# Where can I get a roof rack installed



## vinnyv11 (Mar 9, 2011)

Hi everybody.  I am trying to see what deals are out there currently for ski racks and I came to the conclusion that even if I find a great price somewhere how do I get a roof rack and ski rack installed?  Anybody have any advice about where I can go to get a roof rack and ski rack installed onto my CR-V.  I know I can get the dealer to put a roof rack on but I really wanted to go with a Thule rack which I doubt they would install.  Any advice here would be appreciated.


----------



## NYDrew (Mar 9, 2011)

um, probably want to get a stock roof rack installed and then mount the thule to the stock rack....I'm pretty sure thats how is usually works.


----------



## KD7000 (Mar 9, 2011)

If your car has the factory rails already on it, just bolt on the appropriate set of Thule crossbars and go from there.  

If you don't have factory rails, then buy the appropriate set of Aero feet, or whatever the current tech is.

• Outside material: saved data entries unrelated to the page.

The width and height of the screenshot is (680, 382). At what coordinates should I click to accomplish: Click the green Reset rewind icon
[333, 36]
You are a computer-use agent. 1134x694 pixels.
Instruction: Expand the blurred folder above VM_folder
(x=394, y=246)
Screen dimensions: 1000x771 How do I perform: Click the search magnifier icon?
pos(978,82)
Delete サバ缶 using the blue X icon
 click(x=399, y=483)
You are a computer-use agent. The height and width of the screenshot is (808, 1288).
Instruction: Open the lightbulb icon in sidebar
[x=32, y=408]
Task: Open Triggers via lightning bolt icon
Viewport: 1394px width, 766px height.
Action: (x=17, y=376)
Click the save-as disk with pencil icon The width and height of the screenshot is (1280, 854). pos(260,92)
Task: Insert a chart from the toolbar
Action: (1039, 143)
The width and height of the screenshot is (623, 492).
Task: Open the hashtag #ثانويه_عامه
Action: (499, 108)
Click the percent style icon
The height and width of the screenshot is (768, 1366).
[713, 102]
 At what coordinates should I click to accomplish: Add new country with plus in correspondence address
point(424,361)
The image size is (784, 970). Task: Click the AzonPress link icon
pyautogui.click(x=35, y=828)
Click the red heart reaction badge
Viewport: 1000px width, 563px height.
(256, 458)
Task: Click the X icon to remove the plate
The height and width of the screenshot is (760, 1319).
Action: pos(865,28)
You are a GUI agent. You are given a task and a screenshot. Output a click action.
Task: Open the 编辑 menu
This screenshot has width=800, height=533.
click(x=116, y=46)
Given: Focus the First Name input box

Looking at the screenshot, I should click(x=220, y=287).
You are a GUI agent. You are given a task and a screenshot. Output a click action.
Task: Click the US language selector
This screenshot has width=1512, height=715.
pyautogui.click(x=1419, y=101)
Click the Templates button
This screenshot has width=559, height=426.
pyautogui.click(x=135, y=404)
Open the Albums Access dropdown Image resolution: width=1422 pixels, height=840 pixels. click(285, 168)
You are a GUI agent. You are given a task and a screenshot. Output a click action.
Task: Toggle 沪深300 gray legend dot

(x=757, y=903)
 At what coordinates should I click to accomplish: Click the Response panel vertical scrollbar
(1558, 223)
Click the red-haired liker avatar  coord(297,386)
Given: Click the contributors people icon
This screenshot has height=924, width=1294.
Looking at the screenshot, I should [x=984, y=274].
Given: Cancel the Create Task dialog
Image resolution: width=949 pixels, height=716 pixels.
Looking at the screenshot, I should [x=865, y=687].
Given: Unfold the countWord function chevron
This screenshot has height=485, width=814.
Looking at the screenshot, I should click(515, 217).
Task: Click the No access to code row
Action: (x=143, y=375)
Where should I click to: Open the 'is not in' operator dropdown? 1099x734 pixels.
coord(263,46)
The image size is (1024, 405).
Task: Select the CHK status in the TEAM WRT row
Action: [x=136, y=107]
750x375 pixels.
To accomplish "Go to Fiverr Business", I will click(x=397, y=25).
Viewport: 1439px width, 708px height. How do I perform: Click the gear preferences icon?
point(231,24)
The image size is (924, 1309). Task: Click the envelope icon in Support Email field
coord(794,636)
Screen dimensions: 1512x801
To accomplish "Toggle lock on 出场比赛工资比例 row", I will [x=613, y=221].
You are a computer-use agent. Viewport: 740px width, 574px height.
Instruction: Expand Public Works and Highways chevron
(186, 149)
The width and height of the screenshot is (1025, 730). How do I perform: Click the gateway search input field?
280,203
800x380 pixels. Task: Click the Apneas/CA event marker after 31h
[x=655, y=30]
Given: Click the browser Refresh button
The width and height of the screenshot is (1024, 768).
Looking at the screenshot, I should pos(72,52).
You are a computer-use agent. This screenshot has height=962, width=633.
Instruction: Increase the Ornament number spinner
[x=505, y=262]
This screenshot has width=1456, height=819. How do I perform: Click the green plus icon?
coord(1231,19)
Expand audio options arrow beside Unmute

A rack install is completely DIY. I'm not sure why you think you need a dealer or anyone else to do this.  Unless you're talking about having the Honda dealer install a set of rails onto a CRV with a smooth roof.  I guarantee that won't be worth the price they'll charge you.

Rack Attack has a pretty good rack finder tool.  http://www.rackattack.com/


----------



## bvibert (Mar 9, 2011)

Do you have any sort of rack installed on your car already, or nothing at all (just a flat roof)?  Have you checked out Thule.com to see what they have available for your car?  All of their products that I've seen are designed to be installed by the end user, usually with no tools required.


----------



## gmcunni (Mar 9, 2011)

bvibert said:


> Do you have any sort of rack installed on your car already, or nothing at all (just a flat roof)?  Have you checked out Thule.com to see what they have available for your car?  All of their products that I've seen are designed to be installed by the end user, usually with no tools required.



if you are at all mechanically inclined it is pretty easy.  I have  a CRV and installed the honda rails, it is 4 screws.  then you can simply attach the rack (thule or any ski rack) to the factory rails and you are ready to go.


----------



## sankaty (Mar 9, 2011)

What year CRV do you have?  I have an 2008 CRV and installed a Yakima rack on it. I love it. You can do it yourself even if you're not mechanically inclined.  It's dead easy (they're all easy, Yakima, Thule, or Honda).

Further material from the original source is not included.